Apr 20 15:04:37 saeniv-b660mprors kernel: snd_hda_intel 0000:03:00.1: Unable to change power state from D3hot to D0, device inaccessible
Apr 20 15:04:41 saeniv-b660mprors kernel: amdgpu 0000:03:00.0: amdgpu: SMU: response:0xFFFFFFFF for index:41 param:0x00000000 message:DisallowGfxOff?
Apr 20 15:04:41 saeniv-b660mprors kernel: amdgpu 0000:03:00.0: amdgpu: Failed to disable gfxoff!
-- Boot f075a9441e0a479fb8a2b4b80ac890a4 --
I updated the bios, i tried different gpu drivers, switched from the Noname NVME to a Samsung SSD, tried different mesa.

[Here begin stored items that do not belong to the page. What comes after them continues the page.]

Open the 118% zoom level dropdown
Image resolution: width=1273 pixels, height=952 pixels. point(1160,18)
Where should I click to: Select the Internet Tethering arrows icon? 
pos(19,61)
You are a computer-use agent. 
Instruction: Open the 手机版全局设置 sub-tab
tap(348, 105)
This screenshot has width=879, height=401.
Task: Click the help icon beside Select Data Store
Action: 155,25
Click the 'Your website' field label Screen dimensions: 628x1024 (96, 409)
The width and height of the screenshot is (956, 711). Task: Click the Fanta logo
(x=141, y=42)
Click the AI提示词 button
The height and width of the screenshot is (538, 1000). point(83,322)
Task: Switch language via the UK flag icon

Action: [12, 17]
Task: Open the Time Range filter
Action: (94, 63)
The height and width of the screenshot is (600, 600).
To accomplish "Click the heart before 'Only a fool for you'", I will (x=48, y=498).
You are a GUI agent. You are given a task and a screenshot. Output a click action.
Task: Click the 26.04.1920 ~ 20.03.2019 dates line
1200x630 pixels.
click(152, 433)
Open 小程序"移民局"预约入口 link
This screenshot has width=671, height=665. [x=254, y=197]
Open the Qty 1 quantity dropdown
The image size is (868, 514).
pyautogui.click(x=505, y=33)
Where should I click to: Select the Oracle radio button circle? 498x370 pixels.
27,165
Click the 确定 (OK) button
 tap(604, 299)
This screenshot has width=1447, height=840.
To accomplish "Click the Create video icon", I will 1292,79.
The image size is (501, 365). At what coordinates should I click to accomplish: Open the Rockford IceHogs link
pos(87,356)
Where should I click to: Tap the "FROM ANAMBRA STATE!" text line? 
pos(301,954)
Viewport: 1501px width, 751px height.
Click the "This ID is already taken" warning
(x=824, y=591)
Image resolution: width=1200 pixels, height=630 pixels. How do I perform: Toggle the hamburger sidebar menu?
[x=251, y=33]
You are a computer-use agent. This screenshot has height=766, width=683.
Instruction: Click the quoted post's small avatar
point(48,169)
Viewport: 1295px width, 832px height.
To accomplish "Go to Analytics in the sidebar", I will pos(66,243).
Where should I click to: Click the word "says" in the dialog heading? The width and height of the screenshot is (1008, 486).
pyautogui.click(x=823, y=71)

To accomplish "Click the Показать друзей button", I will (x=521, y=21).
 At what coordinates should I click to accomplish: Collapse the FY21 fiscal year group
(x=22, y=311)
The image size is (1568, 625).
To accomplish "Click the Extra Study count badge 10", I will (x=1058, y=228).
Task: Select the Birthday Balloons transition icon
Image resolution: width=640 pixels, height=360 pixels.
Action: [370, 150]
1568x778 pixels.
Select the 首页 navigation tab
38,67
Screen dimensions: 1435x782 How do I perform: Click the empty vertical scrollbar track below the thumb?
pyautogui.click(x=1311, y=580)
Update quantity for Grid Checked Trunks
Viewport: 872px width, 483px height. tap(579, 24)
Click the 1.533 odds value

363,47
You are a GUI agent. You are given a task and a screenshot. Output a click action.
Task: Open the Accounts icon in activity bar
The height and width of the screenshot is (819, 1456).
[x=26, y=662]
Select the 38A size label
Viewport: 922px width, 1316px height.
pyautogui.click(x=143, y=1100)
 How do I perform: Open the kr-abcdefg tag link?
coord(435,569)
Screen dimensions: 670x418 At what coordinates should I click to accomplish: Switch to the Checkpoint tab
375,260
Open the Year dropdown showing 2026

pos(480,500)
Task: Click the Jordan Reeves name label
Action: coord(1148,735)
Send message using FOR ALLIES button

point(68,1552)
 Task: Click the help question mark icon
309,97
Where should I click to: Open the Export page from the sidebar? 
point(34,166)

I tried everything i found.
Maybe switching from KDE to another desktop environment. I am really frustrated, because the PC is barely usable for daily work, during a game I have no crashes, which is odd.
Thank you very much. I googled so much and read so many threads, but I was searching for the wrong topic. Sorry for creating a new post.
I applied the fix and test it out.
The same question was also already answered here:
I think so…it’s preventing it from low power at idle state or something like that? I’m hoping it works as I am doing a lot of guessing because it’s a bit of trial & error method when one doesn’t really know 100% what is causing the problem. A stab in the dark as they say!
So I was not at home yesterday, but today i had one crash, with a different report, but still a crash. I hope it was just a one time thing, but i will see tomorrow, where i will use the PC more.
Hello,
Today I have used the PC for a whole day, and it worked without issues.
amdgpu.ppfeaturemask=0xfff73fff
Works great. Thank you. The reduced version with:
amdgpu.ppfeaturemask=0xffff7fff
Which should just disable PP_GXOFF_MASK did not work for me. So thank you very much for your advice. I will add it as a permanent kernel parameter to my system.
One question still crosses my mind, why is my system not working without the parameter?
I will leave the thread open for another two weeks just to be certain.
It’s likely a UEFI Firmware Bios issue. Not all manufacturers do a great job to implement this. A Bios update may eventually fix this or a kernel update. There is nothing wrong with using kernel parameters to deal with these kinds of issues.